** Lista de tarefas **
1/ Responda às perguntas abaixo com base no texto sobre o movimento da Lunda Tchokwe:
(a) Quem lidera o Movimento do Protetorado Português da Lunda Tchokwe?
(b) Que postura em relação ao movimento têm recomendado os conselheiros próximos do Presidente João Lourenço?
(c) Em que dois casos seria diferente a abordagem do Governo?
2/ Escreva a continuação do texto sobre o movimento da Lunda Tchokwe, começando logo após a última frase apresentada.

** Texto para leitura **
==*==
O Governo de Angola não considera prioritária qualquer negociação com o Movimento do Protetorado Português da Lunda Tchokwe, liderado por José Zecamutchima, por não o considerar uma ameaça à estabilidade política ou militar do país, revelou uma fonte bem posicionada no dossiê da questão Lunda.
Segundo a mesma fonte, conselheiros próximos do Presidente João Lourenço têm recomendado que se mantenha uma postura de distanciamento em relação ao movimento, acreditando que, sem apoio económico e político significativo, a organização acabará por enfraquecer devido à falta de união interna e dificuldades financeiras.
A abordagem do Governo, de acordo com a fonte, seria diferente caso o Movimento do Protetorado Português da Lunda Tchokwe representasse uma ameaça real à exploração de recursos naturais na região ou se contasse com forte apoio de potências ocidentais. A ausência desses fatores reforça a posição do Executivo de ignorar as reivindicações do grupo.
==*==
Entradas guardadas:
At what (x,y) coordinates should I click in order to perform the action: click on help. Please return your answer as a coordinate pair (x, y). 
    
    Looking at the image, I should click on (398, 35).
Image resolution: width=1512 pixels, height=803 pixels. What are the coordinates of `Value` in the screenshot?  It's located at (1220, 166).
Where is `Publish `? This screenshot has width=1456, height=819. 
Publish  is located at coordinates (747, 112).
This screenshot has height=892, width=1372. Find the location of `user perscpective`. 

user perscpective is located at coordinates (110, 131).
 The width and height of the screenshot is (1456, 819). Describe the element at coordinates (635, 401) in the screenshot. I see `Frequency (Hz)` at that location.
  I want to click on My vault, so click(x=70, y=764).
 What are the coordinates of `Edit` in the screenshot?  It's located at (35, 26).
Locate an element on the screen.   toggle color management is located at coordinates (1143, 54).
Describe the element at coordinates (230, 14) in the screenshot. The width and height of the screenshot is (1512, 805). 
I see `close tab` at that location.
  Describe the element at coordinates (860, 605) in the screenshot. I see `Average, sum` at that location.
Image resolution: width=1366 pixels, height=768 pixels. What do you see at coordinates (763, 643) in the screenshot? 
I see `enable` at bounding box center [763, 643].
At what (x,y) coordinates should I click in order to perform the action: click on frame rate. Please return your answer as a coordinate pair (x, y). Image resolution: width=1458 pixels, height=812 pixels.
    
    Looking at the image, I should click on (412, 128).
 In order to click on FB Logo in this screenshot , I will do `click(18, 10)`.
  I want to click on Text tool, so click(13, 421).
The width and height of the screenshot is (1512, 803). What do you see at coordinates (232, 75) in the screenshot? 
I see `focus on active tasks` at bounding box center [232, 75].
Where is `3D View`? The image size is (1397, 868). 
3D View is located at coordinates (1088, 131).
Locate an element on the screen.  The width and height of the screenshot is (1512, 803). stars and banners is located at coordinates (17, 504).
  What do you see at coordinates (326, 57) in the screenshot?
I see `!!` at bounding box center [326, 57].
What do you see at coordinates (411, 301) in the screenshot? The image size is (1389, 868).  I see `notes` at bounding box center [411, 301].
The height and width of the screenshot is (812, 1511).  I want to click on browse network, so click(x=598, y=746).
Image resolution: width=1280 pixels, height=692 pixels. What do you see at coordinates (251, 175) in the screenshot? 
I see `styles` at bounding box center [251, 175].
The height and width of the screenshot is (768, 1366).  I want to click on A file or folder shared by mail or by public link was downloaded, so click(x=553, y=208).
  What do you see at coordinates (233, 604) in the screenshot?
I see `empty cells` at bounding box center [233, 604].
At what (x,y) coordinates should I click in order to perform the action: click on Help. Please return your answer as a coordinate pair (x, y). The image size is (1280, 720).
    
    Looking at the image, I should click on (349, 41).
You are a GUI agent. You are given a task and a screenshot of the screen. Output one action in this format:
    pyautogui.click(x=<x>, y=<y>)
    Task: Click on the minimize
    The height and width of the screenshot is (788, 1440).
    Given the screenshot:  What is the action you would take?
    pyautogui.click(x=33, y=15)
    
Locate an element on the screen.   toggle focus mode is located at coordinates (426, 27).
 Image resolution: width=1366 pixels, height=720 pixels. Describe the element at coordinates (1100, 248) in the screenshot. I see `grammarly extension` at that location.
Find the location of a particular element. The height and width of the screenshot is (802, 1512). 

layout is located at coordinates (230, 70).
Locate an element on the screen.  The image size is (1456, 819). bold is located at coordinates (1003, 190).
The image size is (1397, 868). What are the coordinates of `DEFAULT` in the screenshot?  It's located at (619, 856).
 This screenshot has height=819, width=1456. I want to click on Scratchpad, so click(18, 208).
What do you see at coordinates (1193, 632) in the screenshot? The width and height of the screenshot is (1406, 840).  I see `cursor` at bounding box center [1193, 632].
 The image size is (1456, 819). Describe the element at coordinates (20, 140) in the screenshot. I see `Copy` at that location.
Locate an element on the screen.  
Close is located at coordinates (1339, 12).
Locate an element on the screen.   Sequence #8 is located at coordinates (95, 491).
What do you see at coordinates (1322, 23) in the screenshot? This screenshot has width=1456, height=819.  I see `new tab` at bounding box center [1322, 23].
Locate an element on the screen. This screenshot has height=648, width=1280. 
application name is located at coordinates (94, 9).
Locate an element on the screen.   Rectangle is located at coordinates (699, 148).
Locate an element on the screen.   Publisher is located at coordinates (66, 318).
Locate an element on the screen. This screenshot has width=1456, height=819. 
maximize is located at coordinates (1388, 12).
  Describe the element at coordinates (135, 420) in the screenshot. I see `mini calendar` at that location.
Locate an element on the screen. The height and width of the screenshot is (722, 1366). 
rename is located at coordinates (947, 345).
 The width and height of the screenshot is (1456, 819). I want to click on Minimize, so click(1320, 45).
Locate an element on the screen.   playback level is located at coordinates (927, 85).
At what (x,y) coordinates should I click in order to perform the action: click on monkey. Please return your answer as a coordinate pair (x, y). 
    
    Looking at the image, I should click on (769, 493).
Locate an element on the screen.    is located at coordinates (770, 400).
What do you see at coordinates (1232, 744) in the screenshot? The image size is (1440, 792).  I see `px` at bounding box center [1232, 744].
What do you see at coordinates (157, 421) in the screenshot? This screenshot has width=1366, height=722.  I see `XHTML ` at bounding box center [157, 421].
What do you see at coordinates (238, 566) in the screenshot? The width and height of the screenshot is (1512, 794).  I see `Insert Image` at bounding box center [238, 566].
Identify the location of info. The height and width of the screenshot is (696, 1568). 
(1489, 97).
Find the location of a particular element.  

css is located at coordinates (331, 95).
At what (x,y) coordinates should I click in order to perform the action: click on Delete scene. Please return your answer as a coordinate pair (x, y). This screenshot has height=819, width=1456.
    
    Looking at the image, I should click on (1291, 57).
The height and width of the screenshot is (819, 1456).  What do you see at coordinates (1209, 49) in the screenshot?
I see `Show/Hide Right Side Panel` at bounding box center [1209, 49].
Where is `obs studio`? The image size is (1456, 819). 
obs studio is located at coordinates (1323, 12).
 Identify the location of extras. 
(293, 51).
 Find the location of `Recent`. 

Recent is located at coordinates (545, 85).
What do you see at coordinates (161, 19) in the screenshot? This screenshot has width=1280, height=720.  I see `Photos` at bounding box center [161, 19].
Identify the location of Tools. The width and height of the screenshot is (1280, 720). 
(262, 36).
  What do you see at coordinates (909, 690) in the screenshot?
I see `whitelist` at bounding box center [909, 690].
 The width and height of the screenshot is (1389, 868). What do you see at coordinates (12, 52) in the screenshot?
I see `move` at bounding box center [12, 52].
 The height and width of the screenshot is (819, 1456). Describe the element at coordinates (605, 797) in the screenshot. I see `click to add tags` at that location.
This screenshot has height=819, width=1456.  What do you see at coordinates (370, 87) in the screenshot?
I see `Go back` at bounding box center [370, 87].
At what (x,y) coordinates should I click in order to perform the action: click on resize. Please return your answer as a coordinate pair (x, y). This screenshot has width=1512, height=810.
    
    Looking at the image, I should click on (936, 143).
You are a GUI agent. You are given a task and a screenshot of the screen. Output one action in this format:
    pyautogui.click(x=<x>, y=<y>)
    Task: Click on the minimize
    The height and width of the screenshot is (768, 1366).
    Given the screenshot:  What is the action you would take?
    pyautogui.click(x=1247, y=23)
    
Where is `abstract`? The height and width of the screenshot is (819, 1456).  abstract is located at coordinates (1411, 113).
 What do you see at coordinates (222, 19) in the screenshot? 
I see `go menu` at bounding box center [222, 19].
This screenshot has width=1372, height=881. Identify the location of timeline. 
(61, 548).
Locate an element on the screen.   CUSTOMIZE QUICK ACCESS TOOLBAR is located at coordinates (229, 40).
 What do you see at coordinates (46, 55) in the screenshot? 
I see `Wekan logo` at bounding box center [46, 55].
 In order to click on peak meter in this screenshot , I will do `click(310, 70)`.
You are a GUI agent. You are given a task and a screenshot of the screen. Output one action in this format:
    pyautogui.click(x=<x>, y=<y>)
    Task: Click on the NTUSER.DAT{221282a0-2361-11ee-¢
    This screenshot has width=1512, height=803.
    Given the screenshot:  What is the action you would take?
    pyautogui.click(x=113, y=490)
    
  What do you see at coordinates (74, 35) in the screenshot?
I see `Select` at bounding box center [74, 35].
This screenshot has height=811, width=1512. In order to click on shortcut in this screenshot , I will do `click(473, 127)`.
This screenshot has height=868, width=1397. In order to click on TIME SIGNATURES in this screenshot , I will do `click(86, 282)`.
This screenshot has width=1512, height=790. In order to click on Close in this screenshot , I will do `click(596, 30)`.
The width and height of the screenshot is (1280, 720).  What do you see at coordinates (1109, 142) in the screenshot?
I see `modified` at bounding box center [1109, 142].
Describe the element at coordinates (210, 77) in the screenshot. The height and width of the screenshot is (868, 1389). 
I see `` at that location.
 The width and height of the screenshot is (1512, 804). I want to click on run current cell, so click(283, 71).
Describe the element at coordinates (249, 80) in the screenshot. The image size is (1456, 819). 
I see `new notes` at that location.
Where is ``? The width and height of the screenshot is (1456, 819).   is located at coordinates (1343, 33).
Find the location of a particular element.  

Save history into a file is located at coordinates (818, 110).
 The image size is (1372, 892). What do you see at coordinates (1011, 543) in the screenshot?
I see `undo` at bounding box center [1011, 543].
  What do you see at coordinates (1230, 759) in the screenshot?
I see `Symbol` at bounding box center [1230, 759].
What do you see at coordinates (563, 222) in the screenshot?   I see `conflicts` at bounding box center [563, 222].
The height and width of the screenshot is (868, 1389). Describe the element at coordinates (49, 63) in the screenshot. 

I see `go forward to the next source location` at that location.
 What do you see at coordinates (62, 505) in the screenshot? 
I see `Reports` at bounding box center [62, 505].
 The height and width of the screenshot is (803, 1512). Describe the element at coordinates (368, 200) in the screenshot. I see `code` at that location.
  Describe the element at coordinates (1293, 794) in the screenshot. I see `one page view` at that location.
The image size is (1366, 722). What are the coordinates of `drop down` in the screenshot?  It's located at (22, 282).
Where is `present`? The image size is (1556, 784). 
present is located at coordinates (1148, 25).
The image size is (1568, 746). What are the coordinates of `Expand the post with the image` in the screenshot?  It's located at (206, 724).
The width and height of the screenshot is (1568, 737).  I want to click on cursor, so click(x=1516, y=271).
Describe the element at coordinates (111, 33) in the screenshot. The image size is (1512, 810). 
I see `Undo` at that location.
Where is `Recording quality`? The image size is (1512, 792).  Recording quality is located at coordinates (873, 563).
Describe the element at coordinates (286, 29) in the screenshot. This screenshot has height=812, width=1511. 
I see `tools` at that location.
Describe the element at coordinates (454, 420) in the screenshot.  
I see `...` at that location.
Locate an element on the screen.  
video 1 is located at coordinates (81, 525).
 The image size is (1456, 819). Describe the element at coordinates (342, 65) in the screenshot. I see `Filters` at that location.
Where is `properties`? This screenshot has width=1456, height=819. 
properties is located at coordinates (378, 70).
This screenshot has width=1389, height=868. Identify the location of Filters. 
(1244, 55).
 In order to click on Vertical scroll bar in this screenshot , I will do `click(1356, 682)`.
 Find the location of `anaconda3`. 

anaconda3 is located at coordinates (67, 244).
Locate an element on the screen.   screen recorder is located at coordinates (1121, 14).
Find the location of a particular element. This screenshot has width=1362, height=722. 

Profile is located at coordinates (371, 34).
==*==
** Respostas às tarefas **
1/
(a) José Zecamutchima.
(b) Uma postura de distanciamento.
(c) Se o movimento representasse uma ameaça real à exploração de recursos naturais na região ou se contasse com forte apoio de potências ocidentais.</t1>

2/
Mais de 240 ativistas ligados à causa Lunda estão presos há cerca de um ano, cumprindo penas que variam entre quatro e oito anos de prisão. No entanto, a falta de pressão da comunidade internacional e de organizações de defesa dos direitos humanos tem reforçado a convicção do Governo de que não há necessidade de colocar a questão como prioridade na sua agenda política.
A fonte alerta que o Movimento do Protetorado da Lunda Tchokwe deve apostar numa diplomacia mais ativa, destacando a defesa da autonomia como um caminho estratégico que pode gerar constrangimentos ao Governo, dificultando a sua narrativa belicista contra o movimento.
O silêncio do Executivo, segundo a fonte, faz parte de uma estratégia para desgastar e desmotivar o movimento, forçando-o a cometer erros que poderiam justificar uma repressão ainda mais severa.
Além disso, a falta de um envolvimento mais expressivo da população da região na luta pela autonomia enfraquece a posição do movimento. Caso houvesse uma mobilização popular massiva, o Governo já teria sido forçado a negociar há bastante tempo, acrescentou.
A oposição angolana também foi criticada pela fonte por não capitalizar politicamente a causa Lunda. Segundo a mesma, um acordo entre os partidos da oposição e o Movimento do Protetorado, garantindo a autonomia da região em caso de vitória eleitoral, poderia levar o eleitorado local a apoiar massivamente uma alternativa ao MPLA nas eleições de 2027.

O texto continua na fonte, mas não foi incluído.